A Concentrated Review of Undiluted

Famous (or soon-to-be-famous) Christians have come out with a whole slew of books about the “True Christian Faith” lately.

David Platt wrote Radical and Follow Me. Kyle Idleman wrote Not a Fan: Becoming a Completely Committed Follower of Jesus. Francis Chan wrote Multiply. John Piper’s Don’t Waste Your Life came out in 2003, and Kevin DeYoung recently put out The Good News We Almost Forgot and The Hole In Our Holiness. Alex and Brett Harris (siblings of Josh, of dating courtship fame) wrote a book called Do Hard Things, a phrase I think nicely sums up this whole category of books.

These books (and their readers) seem to share several common assumptions:

  1. The Christian life is supposed to be hard. Freakishly hard.
  2. You’re not doing enough, and
  3. The ones I’ve read, skimmed, or seen trailers for are absolute bullshit written by people whose theological education is often worse than mine – and considering I only took a few Bible classes at a midwestern Christian college, that is saying something.

> [DATA SECTION]
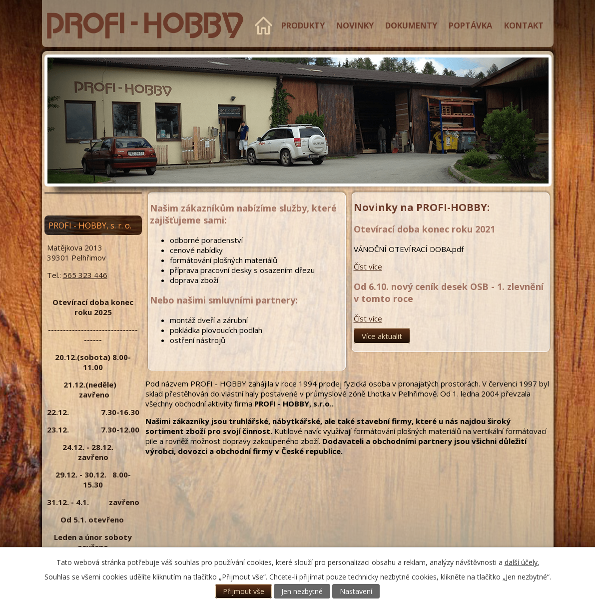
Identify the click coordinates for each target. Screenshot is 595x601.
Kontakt (524, 25)
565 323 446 (85, 275)
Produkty (303, 25)
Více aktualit (382, 336)
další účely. (522, 562)
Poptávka (470, 25)
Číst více (368, 267)
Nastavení (356, 591)
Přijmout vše (243, 591)
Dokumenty (411, 25)
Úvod (263, 25)
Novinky (355, 25)
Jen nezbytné (302, 591)
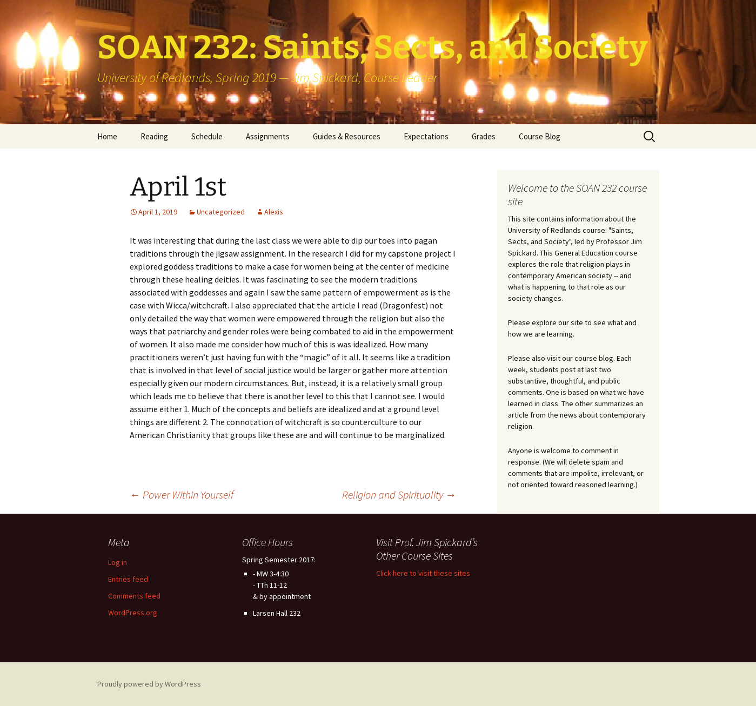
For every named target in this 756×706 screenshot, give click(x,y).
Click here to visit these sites (423, 573)
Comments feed (134, 596)
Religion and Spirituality (399, 494)
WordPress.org (132, 612)
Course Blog (539, 136)
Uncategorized (221, 212)
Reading (154, 136)
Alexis (273, 212)
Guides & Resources (346, 136)
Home (107, 136)
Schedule (207, 136)
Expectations (426, 136)
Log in (117, 562)
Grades (484, 136)
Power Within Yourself (181, 494)
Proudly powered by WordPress (149, 684)
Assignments (268, 136)
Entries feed (128, 579)
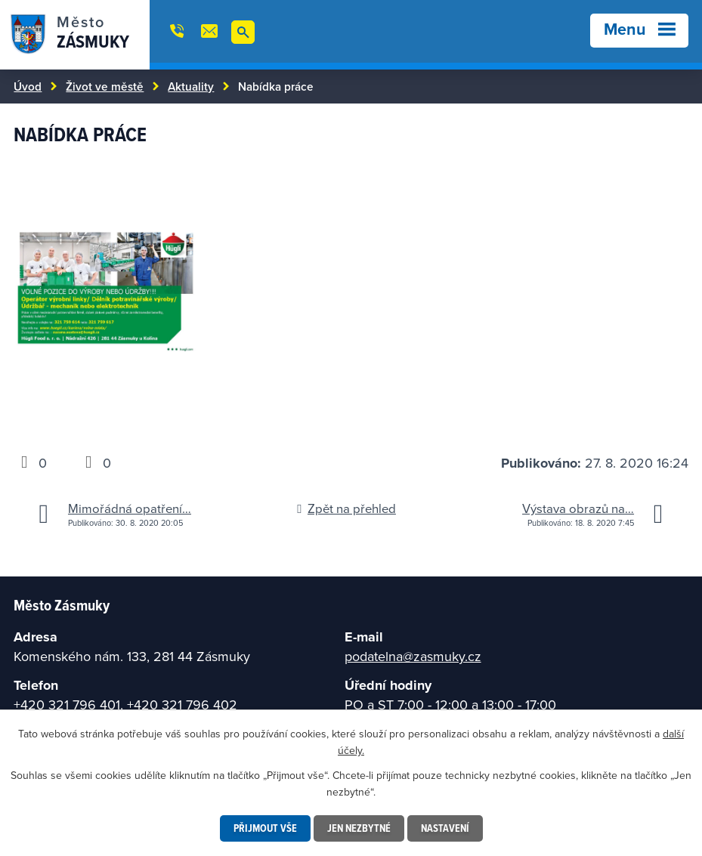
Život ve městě (105, 86)
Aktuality (191, 86)
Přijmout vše (265, 828)
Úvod (28, 86)
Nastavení (445, 828)
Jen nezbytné (359, 828)
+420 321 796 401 (67, 704)
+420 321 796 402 (182, 704)
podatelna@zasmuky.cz (413, 656)
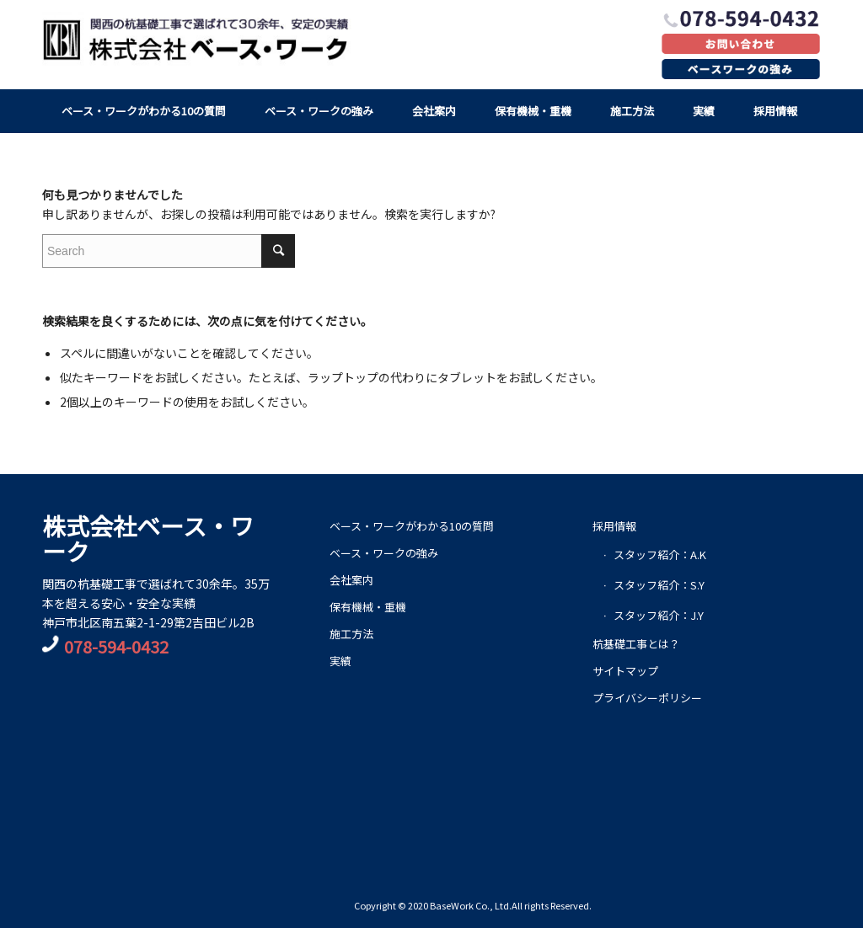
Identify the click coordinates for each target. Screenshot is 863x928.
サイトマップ (625, 671)
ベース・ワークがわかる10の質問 (412, 526)
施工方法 (351, 634)
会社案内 (351, 580)
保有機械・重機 (368, 607)
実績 (340, 661)
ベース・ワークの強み (384, 553)
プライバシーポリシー (647, 698)
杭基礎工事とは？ (636, 644)
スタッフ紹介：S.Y (659, 585)
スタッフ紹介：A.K (660, 555)
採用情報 (614, 526)
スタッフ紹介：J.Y (659, 615)
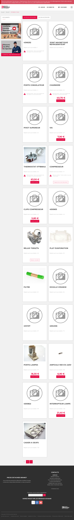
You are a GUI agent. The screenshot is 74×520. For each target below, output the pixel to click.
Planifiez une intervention (11, 54)
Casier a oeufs (31, 443)
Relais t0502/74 (31, 248)
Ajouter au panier (60, 100)
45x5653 (53, 209)
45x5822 (27, 404)
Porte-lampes (31, 365)
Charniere (55, 85)
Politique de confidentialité (57, 516)
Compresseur (56, 167)
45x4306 (53, 326)
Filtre (27, 287)
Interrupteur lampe (60, 404)
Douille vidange (58, 287)
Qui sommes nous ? (5, 516)
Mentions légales (23, 516)
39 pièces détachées (30, 17)
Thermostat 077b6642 (35, 167)
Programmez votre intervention (60, 182)
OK (44, 495)
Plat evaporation (59, 248)
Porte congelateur (34, 85)
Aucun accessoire (44, 17)
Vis (51, 128)
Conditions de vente (15, 516)
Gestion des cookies (68, 516)
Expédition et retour (32, 516)
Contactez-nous (55, 488)
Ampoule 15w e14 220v (60, 365)
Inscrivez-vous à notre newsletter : (37, 492)
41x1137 (27, 326)
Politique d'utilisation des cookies (44, 516)
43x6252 (27, 42)
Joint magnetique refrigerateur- (59, 43)
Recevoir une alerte (35, 260)
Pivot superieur (32, 128)
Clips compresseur (33, 209)
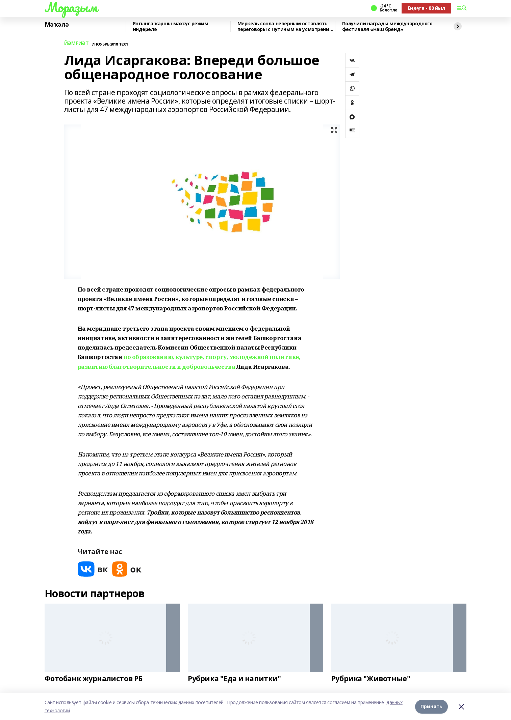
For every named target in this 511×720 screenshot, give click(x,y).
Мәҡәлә (57, 24)
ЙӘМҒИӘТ (76, 43)
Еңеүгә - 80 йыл (426, 8)
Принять (431, 706)
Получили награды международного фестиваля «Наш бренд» (387, 26)
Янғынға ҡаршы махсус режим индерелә (170, 26)
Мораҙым (71, 7)
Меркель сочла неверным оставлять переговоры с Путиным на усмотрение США (284, 26)
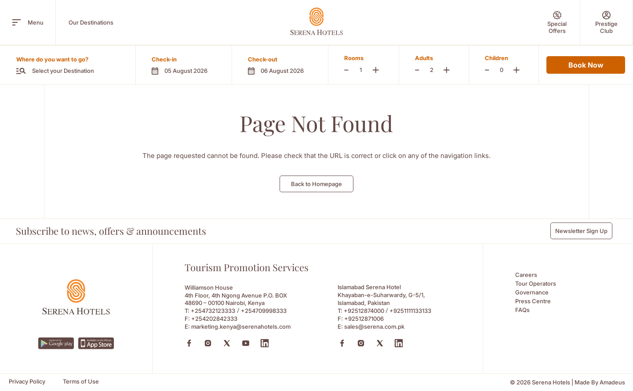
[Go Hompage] (316, 21)
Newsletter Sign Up (581, 230)
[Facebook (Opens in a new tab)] (189, 343)
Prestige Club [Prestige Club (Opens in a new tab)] (172, 36)
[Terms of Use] (81, 381)
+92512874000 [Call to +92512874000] (364, 310)
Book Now (585, 65)
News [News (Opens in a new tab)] (466, 36)
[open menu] (16, 22)
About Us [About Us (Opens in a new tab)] (124, 36)
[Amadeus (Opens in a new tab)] (612, 382)
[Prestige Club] (606, 22)
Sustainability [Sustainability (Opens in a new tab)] (423, 36)
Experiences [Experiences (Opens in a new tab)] (261, 36)
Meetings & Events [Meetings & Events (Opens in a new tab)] (363, 36)
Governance (532, 292)
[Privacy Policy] (27, 381)
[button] (183, 65)
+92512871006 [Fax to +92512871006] (364, 318)
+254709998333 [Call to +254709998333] (264, 310)
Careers (526, 274)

> [REQUIRED ACTIONS]
[a] In the review of Undiluted, can you give the part that starts with "Famous (or soon-to-be-famous)" and ends with "hard. Freakishly hard." again, swapping "books" for "volumes"?
[b] Answer these questions from the review of Undiluted.
(i) Which two books did David Platt write?
(ii) In what year did Don't Waste Your Life come out?
(iii) Where did the writer take a few Bible classes?

> [OUTPUTS IN ORDER]
[a]
Famous (or soon-to-be-famous) Christians have come out with a whole slew of volumes about the “True Christian Faith” lately.

David Platt wrote Radical and Follow Me. Kyle Idleman wrote Not a Fan: Becoming a Completely Committed Follower of Jesus. Francis Chan wrote Multiply. John Piper’s Don’t Waste Your Life came out in 2003, and Kevin DeYoung recently put out The Good News We Almost Forgot and The Hole In Our Holiness. Alex and Brett Harris (siblings of Josh, of dating courtship fame) wrote a book called Do Hard Things, a phrase I think nicely sums up this whole category of volumes.

These volumes (and their readers) seem to share several common assumptions:

  1. The Christian life is supposed to be hard. Freakishly hard.

[b]
(i) Radical and Follow Me
(ii) 2003
(iii) At a midwestern Christian college